Best Practices

How to keep costs low and queries running fast

Keeping costs low and queries running fast in BigQuery depends mostly on how much data your queries process.

For example, the more columns you reference in your queries the more data gets processed, so it's best to avoid SELECT * queries.

If your tables aren't divided into segments (partitioned) and organized into blocks (clustered) based on key column(s) and those key column(s) aren't referenced in your queries the more data gets processed.

So to get the best out of Streamkap and BigQuery here are some recommendations.

Datasets

Create a separate dataset

Creating a separate dataset for Streamkap helps avoid conflicts with your existing data.

For the dataset location, multi-region compared to single-region datasets offers better redundancy but can come at the cost of latency and query performance.

You can use multi-region datasets with Streamkap if redundancy is more important than performance, otherwise, use single-region datasets. You can set up table snapshots and regular exports on single-region datasets to improve redundancy.

Tables

Set a partition key

Although you can partition by a number, partitioning by a time unit (hour, daily, monthly, yearly) is better. BigQuery is built for analysing data over time so time unit partitioning is the ideal approach. It also means you can set an expiration time on the partitions if you don't need to retain all data indefinitely.

If you're not sure of a suitable date or timestamp from your data to partition by, consider using the Streamkap change event timestamp.

We support all time units for partitioning. To decide which is best, please read Choose Daily, Hourly, Monthly or Yearly Partitioning Google article.

Partitioning by change event timestamp and database sources

Our Database Source connectors operate in two modes: snapshot and stream. They also rely mainly on the source database's binary logs to replicate the data.

Usually snapshotting only happens once: when the data is first replicated from source to destination to get the complete data set. That's because database binary logs usually don't contain the complete data set. After snapshotting, the connector enters stream mode replicating changes to your data as they happen.

This behaviour affects the change event timestamp. A snapshot's change event timestamp will be the date and time the snapshot was taken. Thereafter, it is the date and time the change to data was made.

Most recent record state and database sources

Database binary logs usually represent change events (change data capture). Events are Actions, not the Entities the Actions are taken on. For example, a row in your database could describe an Entity and its most recent state, like a user's account, a sales order, an advertising campaign and so on.

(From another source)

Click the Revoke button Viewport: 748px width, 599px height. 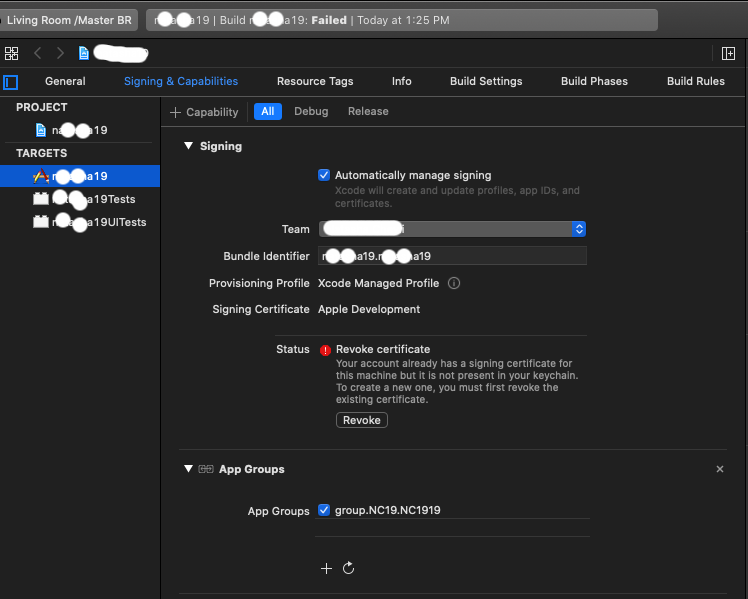[x=362, y=420]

You might insert, update or delete those records. These are Actions.

The change event represents the state of the Entity before and after an Action is taken on it.

By default, Streamkap doesn't replay those Actions from binary logs producing the most recent state of the Entity. If the most recent state is important for your data analysis, you can create a View, replacing { ... } placeholders as required - assuming you've partitioned on an appropriate timestamp:

CREATE VIEW {dataset}.{view}
	OPTIONS(description="Latest record version by id excluding deleted records")
AS SELECT * EXCEPT(dedupe_id)
		FROM (
  		SELECT *,
  			ROW_NUMBER() OVER 
  				(PARTITION BY {primary_key_column, ...} 
       			ORDER BY {timestamp_column} DESC) AS dedupe_id
    		FROM {dataset}.{table})
  		WHERE dedupe_id = 1        -- Latest record
  			AND __deleted = 'false';  -- Excluding deleted record

There is a caveat though: all the change events that are not the most recent.

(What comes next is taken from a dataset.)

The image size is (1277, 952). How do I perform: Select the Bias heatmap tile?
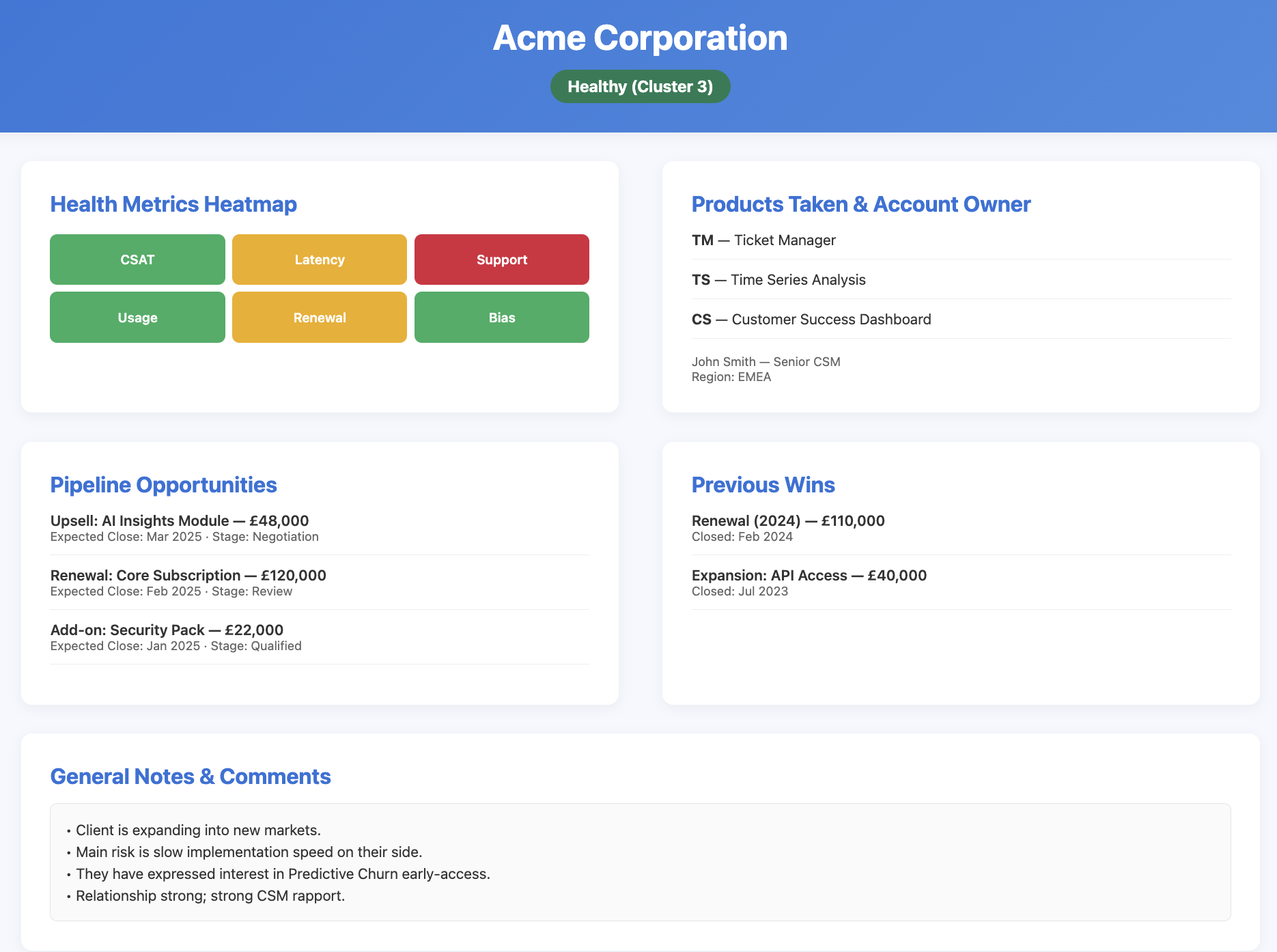click(501, 317)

Remember that BigQuery cost and performance mostly depend on how much data your queries process. Yes, partitions help reduce cost (assuming your queries use the partition key), but you may want to delete the older unused records to ensure your queries aren't processing them.

Clean Up Old Records

To delete older records - assuming there's an appropriate timestamp such as the change event timestamp - you can schedule a query to delete them.

Here's an example deletion query:

DELETE
  FROM {dataset}.{table}
WHERE  
  STRUCT({primary_key_column, ....}, {timestamp_column})
    NOT IN (SELECT AS STRUCT {primary_key_column, ...}, 
                MAX({timestamp_column})
              FROM {dataset}.{table}
            GROUP BY {primary_key_column, ...})
    AND TIMESTAMP_DIFF(CURRENT_TIMESTAMP(), {timestamp_column}, MINUTE) > 90; -- can't modify records that exist in stream buffer for up to 90 minutes

Set a cluster key

This can be the same as your partition key depending on the data. Clustering by one or more columns that you commonly use in aggregation or as filters and have a high cardinality (many distinct values) is best.

If you're not sure of suitable column(s) to use as a cluster key, consider using your table's primary key column(s).

To decide if your partition key is a suitable cluster key, please read Partitioning versus Clustering Google article.